Bagi masyarakat Jawa, khususnya warga Solo, kabar ini bukan sekadar kehilangan seorang pemimpin adat. Sri Susuhunan Pakubuwono XIII adalah simbol keseimbangan antara tradisi dan modernitas. Sejak naik takhta pada 2004, beliau menjadi penjaga warisan budaya, menuntun generasi muda untuk memahami akar leluhur tanpa menolak arus zaman.

Sosok Lembut dan Tegas Sri Susuhunan Pakubuwono XIII

Sri Susuhunan Pakubuwono XIII Wafat, Keraton Solo Berduka

Sumber gambar : id.wikipedia.org

Selama dua dekade kepemimpinannya, Sri Susuhunan Pakubuwono XIII dikenal karena kelembutannya dalam bertutur dan ketegasannya menjaga marwah Kasunanan.
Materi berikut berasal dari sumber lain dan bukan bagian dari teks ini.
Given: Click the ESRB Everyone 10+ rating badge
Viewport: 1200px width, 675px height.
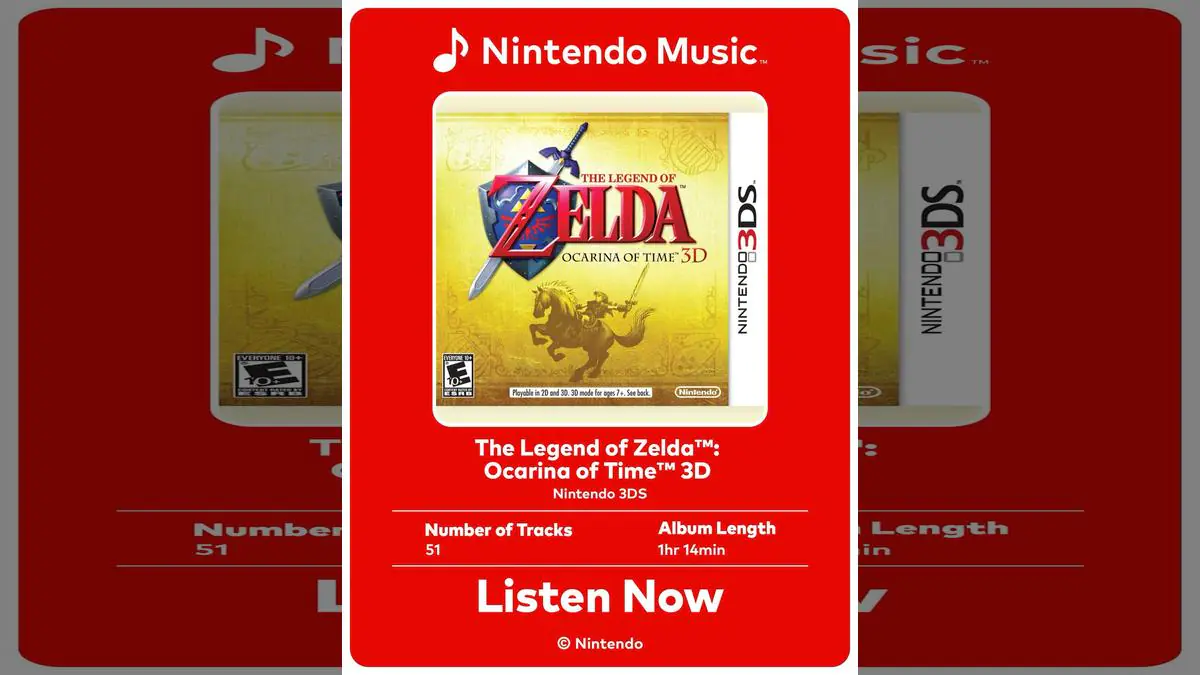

Salah satu kisah yang kerap dikenang abdi dalem adalah kesetiaannya menghadiri ritual jumenengan tahunan, meski kondisi kesehatannya menurun.

Dalam berbagai kesempatan, PB XIII selalu menekankan pentingnya menjaga keseimbangan spiritual dan sosial. “Keraton itu bukan sekadar istana,” ujarnya dalam satu wawancara lama, “melainkan jiwa yang hidup dalam hati rakyatnya.” Ucapan itu kini menggema di benak masyarakat yang kehilangan sosok panutan.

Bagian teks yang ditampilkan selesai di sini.